Dzisiaj proponuje Wam maleńki fragment mojej nowej powieści, którą niedawno zacząłem pisać. Ciekawy jestem, czy komuś przypadnie do gustu:
Pochylił się nad Alicją i pocałował ją w rozgrzany słońcem pępek. Była cudowną dziewczyną o bajecznych nogach i zabójczym tyłku, jakiej jeszcze w życiu nie miał. A jej cycki, z ciemnymi, sterczącymi, dużymi sutkami mogły powalić na kolana każdego mężczyznę - nawet najbardziej zatwardziałego, zdeklarowanego starego kawalera, który złożył śluby czystości i od dwudziestu lat żył w odosobnieniu i ubóstwie, jako karmelita bosy.
- Kocham Cię! - wyszeptał. Nie miał pojęcia, co sprawiło, że udało mu się wyrwać i rozkochać w sobie taką kobietę. Ale najbardziej zadziwiał go fakt, że on również - chociaż jeszcze tak niedawno wydawało mu się, że jest wyrachowanym, zimnym draniem, który nigdy nie pozwoli sobie na prawdziwą miłość - zadurzył się w niej bez pamięci. I słowa, które przed chwilą wypowiedział, swoją oczywistością, i prawdą, i zawartym w nim emocjonalnym ładunkiem, wstrząsnęły nim do szpiku kości.

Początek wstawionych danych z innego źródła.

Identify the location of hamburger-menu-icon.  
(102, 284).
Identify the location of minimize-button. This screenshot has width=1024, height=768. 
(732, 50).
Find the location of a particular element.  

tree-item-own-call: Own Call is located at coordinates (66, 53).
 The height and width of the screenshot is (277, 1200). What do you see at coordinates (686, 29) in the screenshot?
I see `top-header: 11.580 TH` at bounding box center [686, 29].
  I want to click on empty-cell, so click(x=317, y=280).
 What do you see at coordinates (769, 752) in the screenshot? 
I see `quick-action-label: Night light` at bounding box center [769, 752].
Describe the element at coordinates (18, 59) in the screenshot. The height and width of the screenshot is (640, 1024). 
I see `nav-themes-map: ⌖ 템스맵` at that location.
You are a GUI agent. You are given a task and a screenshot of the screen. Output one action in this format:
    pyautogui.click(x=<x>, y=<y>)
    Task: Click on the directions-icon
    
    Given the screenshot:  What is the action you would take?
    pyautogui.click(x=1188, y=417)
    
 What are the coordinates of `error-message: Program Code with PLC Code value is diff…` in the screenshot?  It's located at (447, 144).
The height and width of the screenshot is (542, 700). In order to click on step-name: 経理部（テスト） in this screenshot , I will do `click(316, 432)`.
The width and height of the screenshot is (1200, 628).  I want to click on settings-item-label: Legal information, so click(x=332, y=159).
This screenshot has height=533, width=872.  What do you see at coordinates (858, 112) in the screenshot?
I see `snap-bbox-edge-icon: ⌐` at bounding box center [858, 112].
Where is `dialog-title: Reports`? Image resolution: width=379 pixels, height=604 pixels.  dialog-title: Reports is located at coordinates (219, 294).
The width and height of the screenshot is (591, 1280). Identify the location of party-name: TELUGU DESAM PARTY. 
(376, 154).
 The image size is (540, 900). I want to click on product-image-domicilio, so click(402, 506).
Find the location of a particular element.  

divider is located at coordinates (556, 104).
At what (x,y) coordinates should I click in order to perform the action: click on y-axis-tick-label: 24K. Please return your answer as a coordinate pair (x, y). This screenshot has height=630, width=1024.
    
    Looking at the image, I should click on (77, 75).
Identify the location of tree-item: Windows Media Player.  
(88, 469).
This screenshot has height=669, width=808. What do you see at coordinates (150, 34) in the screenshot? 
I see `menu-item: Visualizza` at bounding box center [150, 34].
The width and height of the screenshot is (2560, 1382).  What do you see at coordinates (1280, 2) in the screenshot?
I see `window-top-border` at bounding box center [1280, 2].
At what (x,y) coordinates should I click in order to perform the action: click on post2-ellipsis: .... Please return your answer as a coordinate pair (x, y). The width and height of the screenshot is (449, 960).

- Ja także cię kocham! - dziewczyna otworzyła oczy. Były błyszczące, niebieskie i niewiarygodnie duże. A jej naturalnie czarne, długie i gęste rzęsy zatrzepotały z wrażenia, niczym porażające kolorami, delikatne skrzydła rzadkiego motyla, który przyfrunął z połoniny i przysiadł na chwilę, przed podróżą w zaświaty, na parapecie otwartego na oścież okna.
Z lubością wciągnął w nozdrza zapach jej, pomieszanej z aromatem olejku do opalania, atłasowej skóry. To było coś więcej, na co wyrachowany, zimny drań, za jakiego chciał uchodzić, mógł sobie pozwolić. Jednak nie potrafił, nie był w stanie, obronić się przed tym uczuciem. A jeszcze miesiąc temu był przekonany, że nie jest zdolny do takich uniesień. Uważał, że miłość, to tylko hormony, tylko seks... I nic więcej. Teraz przekonał się, jaki był naiwny, i jak niewiele - sprowadzając wszystko do orgazmu, do fizycznego zaspokojenia - wiedział w tych sprawach.
Okrycie tego bardzo mocno poszerzyło jego horyzonty myślowe. Ukazało mu głębię uczuć, o jakiej dotychczas nie miał pojęcia. Z jednej strony było to przyjemne. W jakiś sposób dowartościowywało go i łechtało jego próżność. Z drugiej poważnie komplikowało mu życie. Stawiało wobec problemów, których wcześniej, w kontaktach z dziewczynami, nigdy nie brał pod uwagę.